Sobrada sobra, cinza dos minutos,
O que sobrou de mim são essas sombras

Marília De Dirceu

Soneto 4

Ainda que de Laura esteja ausente,
Há de a chama durar no peito amante;
Que existe retratado o seu semblante,
Se não nos olhos meus, na minha mente.

Mil vezes finjo vê-la, e eternamente
Abraço a sombra vã; só neste instante
Conheço que ela está de mim distante,
Que tudo é ilusão que esta alma sente.

Talvez que ao bem de a ver amor resista;
Porque minha paixão, que aos céus é grata
Por inocente assim melhor persista;

Pois quando só na idéia ma retrata,
Debuxa os dotes com que prende a vista,
Esconde as obras com que ofende, ingrata.
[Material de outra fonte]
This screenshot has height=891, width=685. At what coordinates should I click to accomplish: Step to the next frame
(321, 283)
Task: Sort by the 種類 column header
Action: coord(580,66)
Proposição das rimas do poeta

Incultas produções da mocidade
Exponho a vossos olhos, ó leitores:
Vede-as com mágoa, vede-as com piedade,
Que elas buscam piedade, e não louvores:

Ponderai da Fortuna a variedade
Nos meus suspiros, lágrimas e amores;
Notai dos males seus a imensidade,
A curta duração de seus favores:

E se entre versos mil de sentimento
Encontrardes alguns cuja aparência
Indique festival contentamento,

Crede, ó mortais, que foram com violência
Escritos pela mão do Fingimento,
Cantados pela voz da Dependência.

Soneto Para Eugênia

O tempo que te alonga todo dia
é duração que colhes na paisagem,
tão distante e tão perto em ventania,
sitiando limites na viagem.

Desse mar que se afasta em maresia
o vago em teu olhar se faz aragem
nas vagas que se vão em vaga via
vigia de teus pés no vão das margens.

E o fio da teia vai fugindo fosco,
irreparável névoa pressentida
nos livros que não leste, nesses poucos

momentos que sobravam da medida.
Angústia de ponteiros, sol deposto,
no tédio das desoras foge a vida.

Vida que bem mereces por inteiro,
e é pouca a que te dou de companheiro.

Viver é Caminhar Breve Jornada

DESPREOCUPAÇÃO DO VIVER DISTRAÍDO A QUEM A MORTE CHEGA INESPERADA

Viver é caminhar breve jornada,
e morte viva é, Lico, a nossa vida,
ontem p’ra o frágil corpo amanhecida,
cada instante, no corpo sepultada.

Nada que, ao ser, é pouco, e será nada
em pouco tempo, que ambiciosa olvida;
pois, da vaidade mal persuadida,
deseja duração, terra animada.

Levada por um falso pensamento,
por esperança enganadora e cega,
tropeçará no próprio monumento.

Como o que, distraído, o mar navega,
e, sem se mover, voa com o vento,
e, antes que pense em abeirar-se, chega.

Tradução de José Bento

Inconstância

É o meu destino: – hei de seguir assim
como um novo amor por sol, em cada dia…
– o que há pouco era tudo o que queria
já agora não é nada para mim…

Só vive, o que ainda é sonho e fantasia!
O que conquisto encontra logo um fim…
O amor que nasce cheio de alegria
hoje – morre amanhã cheio de esplim…

Inconstante e volúvel, meus desejos
– tem a alma das bolhas de sabão
e a duração efêmera dos beijos…

O amor – é a vida de um perfume no ar,
o encanto de um segundo de ilusão…
– a beleza da espuma sobre o mar!…

Espelho (I)

O que sobrou de mim são essas sombras
Sobrada sobra, cinza dos minutos,
Que me alimenta os ossos da memória.

Nessa voragem vaga, um mar de calma
Lambendo vem a pressa em que me aposto
Na duração que escorre nessa arena.

Do fim regresso fera não domada
Ao mesmo pouso de ave renascida
Para o sol da surpresa nas janelas
Escancarando um solo transmutado.

De baixo para cima é que renovo
As vestes da sintaxe que componho
Clara inversão da jaula das palavras
Para fechar sem chave a minha sina.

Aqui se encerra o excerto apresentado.